- INSTRUCTIONS:
[1] In the Yellowstone anniversary account, how wide is Punch Bowl Spring?
[2] Please list every area of Yellowstone that the Yellowstone anniversary account says was hiked on the anniversary.

- PAGE EXCERPT:
We spent nearly all of our eighteenth wedding anniversary at Yellowstone National Park, hiking many miles around the Upper Geyser Basin, Black Sand Basin, Midway Geyser Basin, Firehole Lake, and Fountain Paint Pots, where (among far too many highlights to list) we saw the huge filigreed cone of Grotto Geyser, the brilliant colors of the Grand Prismatic Spring and Morning Glory Pool, the erratic spitting of Cliff Geyser, the enormous deep blue Excelsior Geyser Basin, the brilliant green Emerald Pool, the well-named Red Spouter and White Cone Geyser, plus bison, elk, chipmunks, woodchucks, ravens, extremophile spiders, and the glory of a park I first saw in 1992 ravaged by fire, now covered in small green pines and brush hiding and living off the remains of fallen trees.


This is the Old Faithful Inn seen from the Upper Geyser Basin.


In this part of the park, geysers and colorful pools of near-boiling water are often in close proximity, bleaching other landscape features.


This is the large cone of Castle Geyser, which pours out steam all day long. Unfortunately it was not scheduled to erupt until evening, which annoyed younger son.


Wave Spring produces steam that swirls in a tornado pattern! In this photo you can also see the wonderful mix of burned old forest and young trees replacing them throughout the park.


Punch Bowl Spring, about 12 feet across, bubbles like this fairly constantly. The raised concretion around it is called a sinter.


The spectacular colors of Morning Glory Pool are partially obscured by its steam. The color of each pool indicates both the water temperature and the types of minerals and bacteria inside.


The Red Spouter is a fairly new geyser in the Fountain Paint Pots, churning red-brown mud on a rapid cycle.


The Grand Prismatic Spring, whose extreme heat causes the brilliant blue color at the center. The red-orange edges are created by the bacteria mat that thrives in the hot runoff.


As is becoming something of a tradition, we had our romantic anniversary dinner at a fast food restaurant...at least this year it was a Subway in Montana en route to our destination for the evening in Idaho, rather than a McDonalds in Denver because we'd had a flight cancelled. We drove through the Gallatin National Forest and paralleled the Teton Range before entering Idaho's Island Park, one of the largest calderas in the world, which is filled with wetlands, streams and plenty of wildlife, including herons and a weasel. Sadly, the moose were hiding!

(Saved data entries)
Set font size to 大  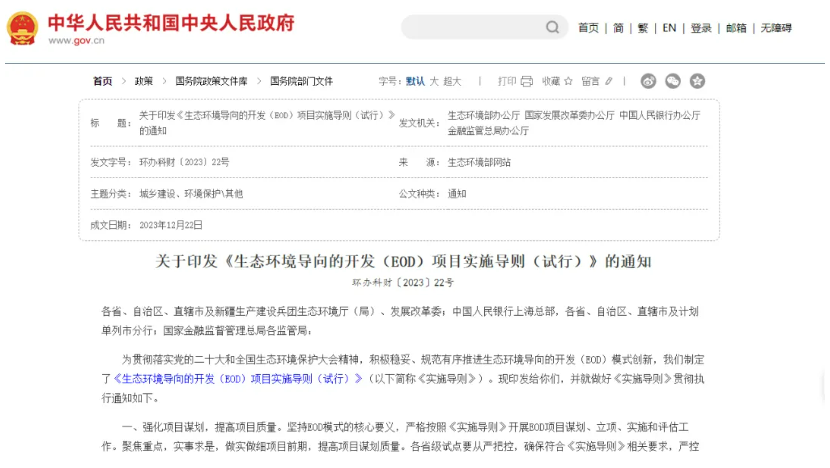coord(433,81)
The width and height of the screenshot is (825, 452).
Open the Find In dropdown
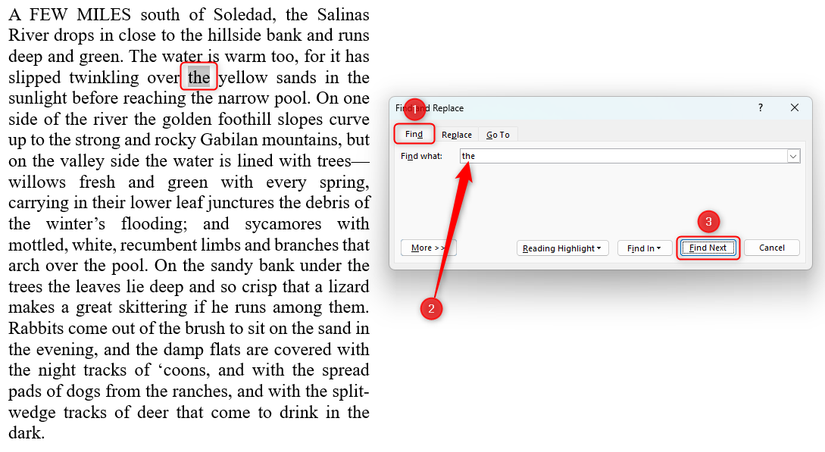644,248
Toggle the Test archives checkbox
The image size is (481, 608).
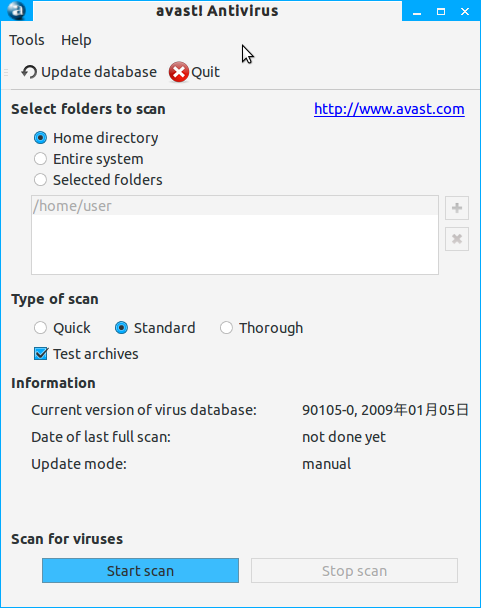coord(41,354)
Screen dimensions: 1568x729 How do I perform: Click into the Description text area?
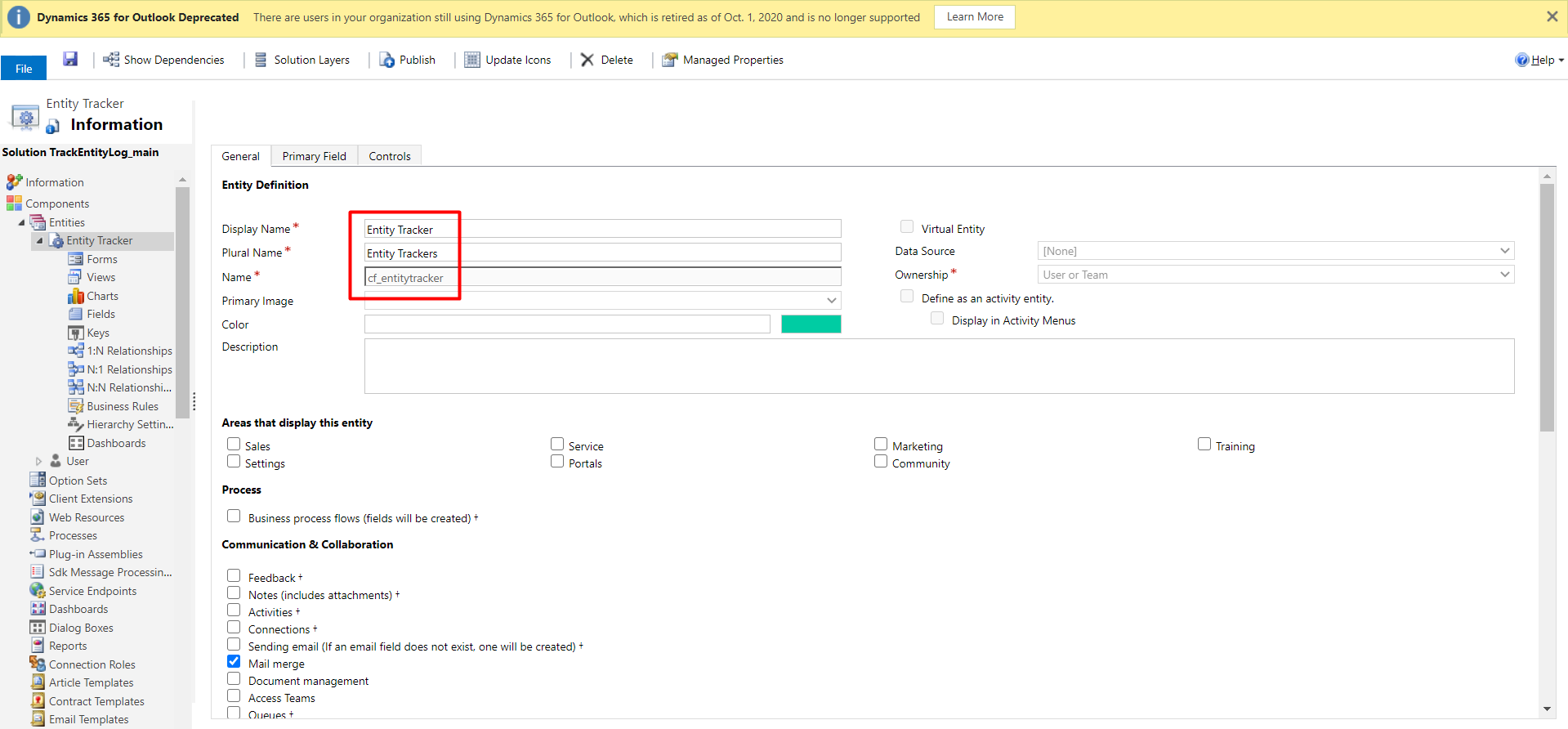(x=938, y=366)
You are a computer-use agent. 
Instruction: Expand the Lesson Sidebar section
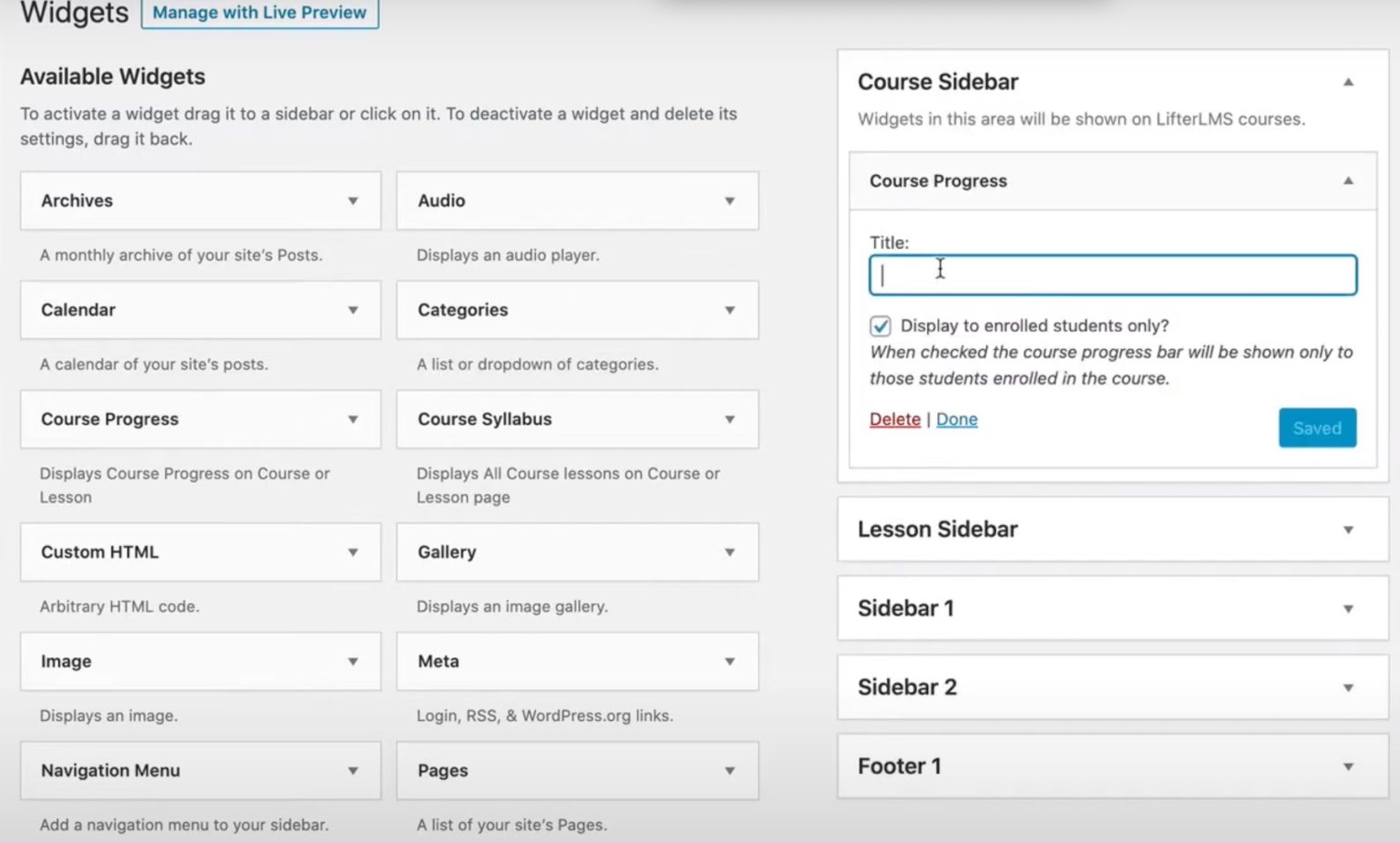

- EXERCISE RESULTS:
[1] About 12 feet across.

[2] Upper Geyser Basin, Black Sand Basin, Midway Geyser Basin, Firehole Lake, Fountain Paint Pots